__Task description__:
Below are some records. Set each one down exactly as it reads.

__Data in this exercise__:
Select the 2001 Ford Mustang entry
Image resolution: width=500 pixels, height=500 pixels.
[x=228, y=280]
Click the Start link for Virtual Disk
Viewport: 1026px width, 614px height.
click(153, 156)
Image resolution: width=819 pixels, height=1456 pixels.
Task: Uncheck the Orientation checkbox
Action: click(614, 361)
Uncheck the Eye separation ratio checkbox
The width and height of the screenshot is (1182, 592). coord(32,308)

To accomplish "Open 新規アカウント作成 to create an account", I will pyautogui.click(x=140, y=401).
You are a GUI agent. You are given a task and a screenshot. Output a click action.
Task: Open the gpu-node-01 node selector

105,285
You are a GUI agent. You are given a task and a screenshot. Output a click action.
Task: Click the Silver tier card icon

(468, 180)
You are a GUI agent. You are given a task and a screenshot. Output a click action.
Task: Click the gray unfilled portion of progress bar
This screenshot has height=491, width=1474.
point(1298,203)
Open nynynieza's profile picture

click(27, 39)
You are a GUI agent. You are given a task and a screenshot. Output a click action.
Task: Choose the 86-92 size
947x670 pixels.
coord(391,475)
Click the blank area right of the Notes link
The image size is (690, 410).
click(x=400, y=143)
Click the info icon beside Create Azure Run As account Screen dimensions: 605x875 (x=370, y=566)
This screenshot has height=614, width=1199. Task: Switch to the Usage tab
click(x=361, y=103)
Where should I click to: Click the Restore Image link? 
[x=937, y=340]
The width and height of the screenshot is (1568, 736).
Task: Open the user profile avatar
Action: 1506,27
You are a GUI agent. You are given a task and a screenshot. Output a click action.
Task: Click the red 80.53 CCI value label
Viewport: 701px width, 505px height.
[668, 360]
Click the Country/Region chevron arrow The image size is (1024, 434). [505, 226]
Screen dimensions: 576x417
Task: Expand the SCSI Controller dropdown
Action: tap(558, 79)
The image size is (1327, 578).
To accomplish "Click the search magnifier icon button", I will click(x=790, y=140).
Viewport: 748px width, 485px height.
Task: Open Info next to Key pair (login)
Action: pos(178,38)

__Answer to this problem__:
Select the 2001 Ford Mustang entry
Image resolution: width=500 pixels, height=500 pixels.
[x=228, y=280]
Click the Start link for Virtual Disk
Viewport: 1026px width, 614px height.
click(153, 156)
Image resolution: width=819 pixels, height=1456 pixels.
Task: Uncheck the Orientation checkbox
Action: click(614, 361)
Uncheck the Eye separation ratio checkbox
The width and height of the screenshot is (1182, 592). coord(32,308)

To accomplish "Open 新規アカウント作成 to create an account", I will pyautogui.click(x=140, y=401).
You are a GUI agent. You are given a task and a screenshot. Output a click action.
Task: Open the gpu-node-01 node selector

105,285
You are a GUI agent. You are given a task and a screenshot. Output a click action.
Task: Click the Silver tier card icon

(468, 180)
You are a GUI agent. You are given a task and a screenshot. Output a click action.
Task: Click the gray unfilled portion of progress bar
This screenshot has height=491, width=1474.
point(1298,203)
Open nynynieza's profile picture

click(27, 39)
You are a GUI agent. You are given a task and a screenshot. Output a click action.
Task: Choose the 86-92 size
947x670 pixels.
coord(391,475)
Click the blank area right of the Notes link
The image size is (690, 410).
click(x=400, y=143)
Click the info icon beside Create Azure Run As account Screen dimensions: 605x875 (x=370, y=566)
This screenshot has height=614, width=1199. Task: Switch to the Usage tab
click(x=361, y=103)
Where should I click to: Click the Restore Image link? 
[x=937, y=340]
The width and height of the screenshot is (1568, 736).
Task: Open the user profile avatar
Action: 1506,27
You are a GUI agent. You are given a task and a screenshot. Output a click action.
Task: Click the red 80.53 CCI value label
Viewport: 701px width, 505px height.
[668, 360]
Click the Country/Region chevron arrow The image size is (1024, 434). [505, 226]
Screen dimensions: 576x417
Task: Expand the SCSI Controller dropdown
Action: tap(558, 79)
The image size is (1327, 578).
To accomplish "Click the search magnifier icon button", I will click(x=790, y=140).
Viewport: 748px width, 485px height.
Task: Open Info next to Key pair (login)
Action: pos(178,38)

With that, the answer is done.